** Exercise brief **
Below are records to write out exactly; drop the pictures when you do.

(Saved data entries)
--- START ---

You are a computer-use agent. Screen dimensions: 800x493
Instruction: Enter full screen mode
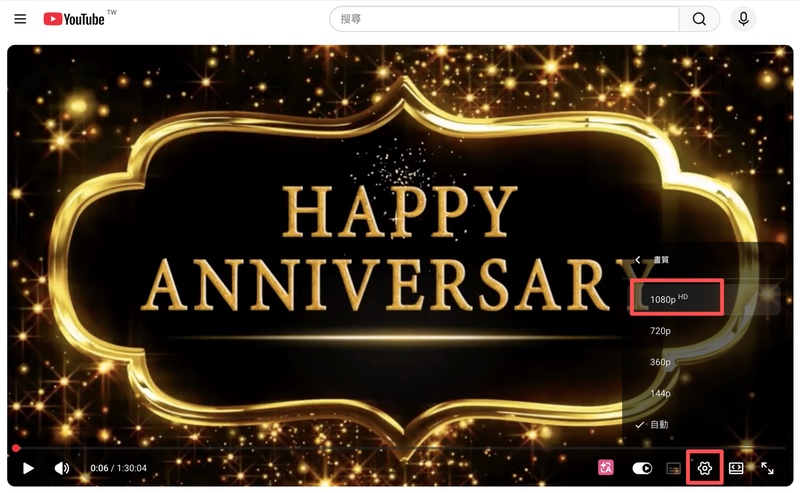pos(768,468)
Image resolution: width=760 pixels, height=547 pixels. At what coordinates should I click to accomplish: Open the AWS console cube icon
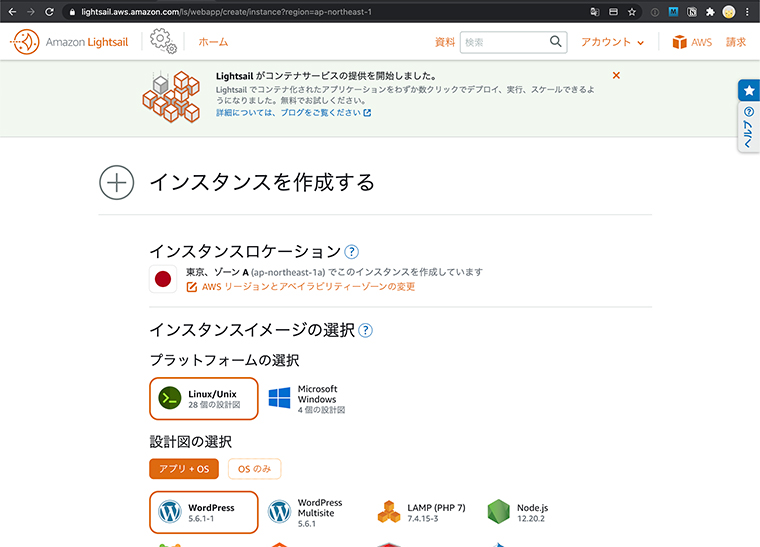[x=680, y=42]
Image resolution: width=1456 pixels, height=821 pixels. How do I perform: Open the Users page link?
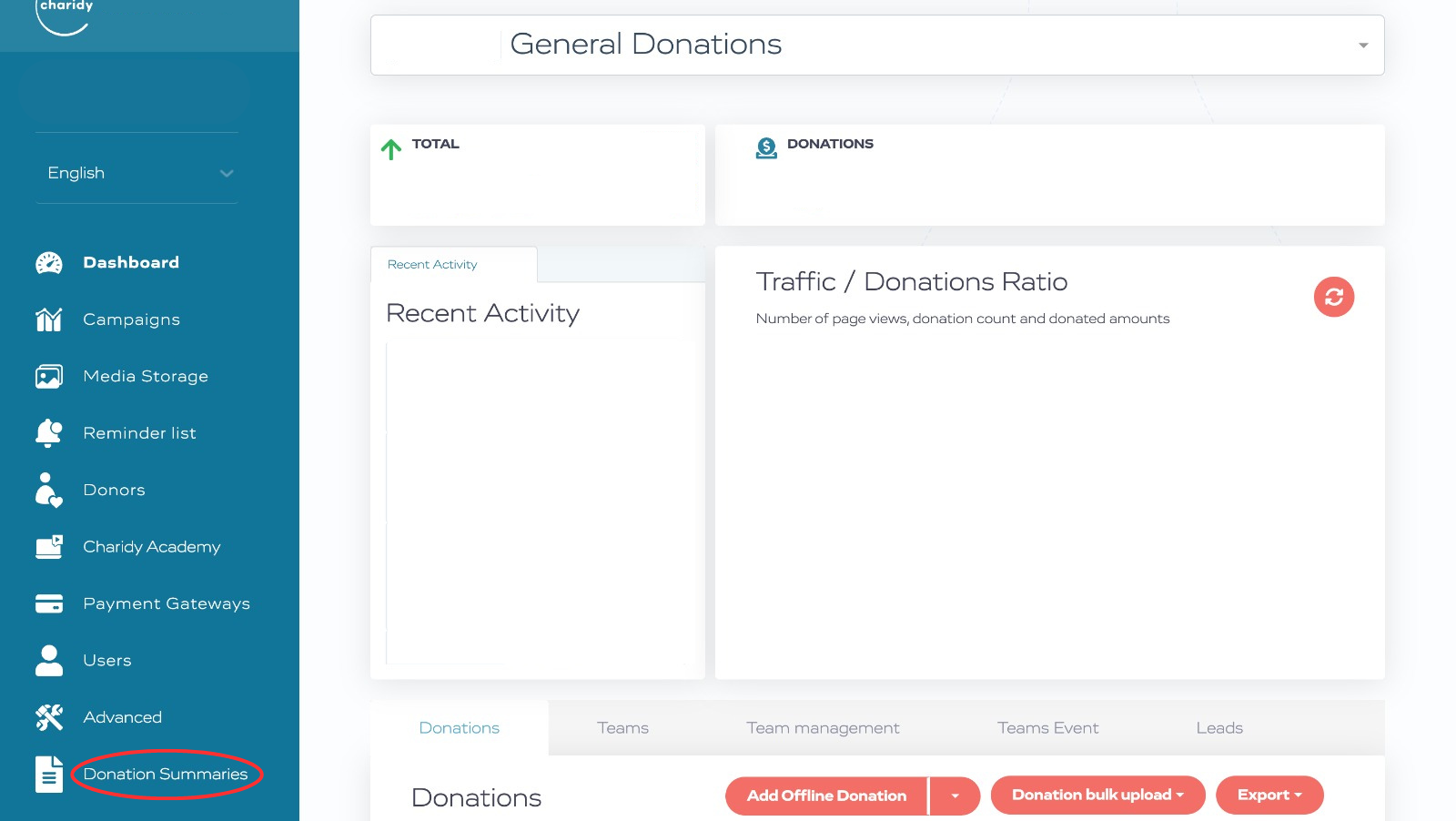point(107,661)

--- END ---

** Result of the exercise **
You are a computer-use agent. Screen dimensions: 800x493
Instruction: Enter full screen mode
pos(768,468)
Image resolution: width=760 pixels, height=547 pixels. At what coordinates should I click to accomplish: Open the AWS console cube icon
[x=680, y=42]
Image resolution: width=1456 pixels, height=821 pixels. How do I perform: Open the Users page link?
point(107,661)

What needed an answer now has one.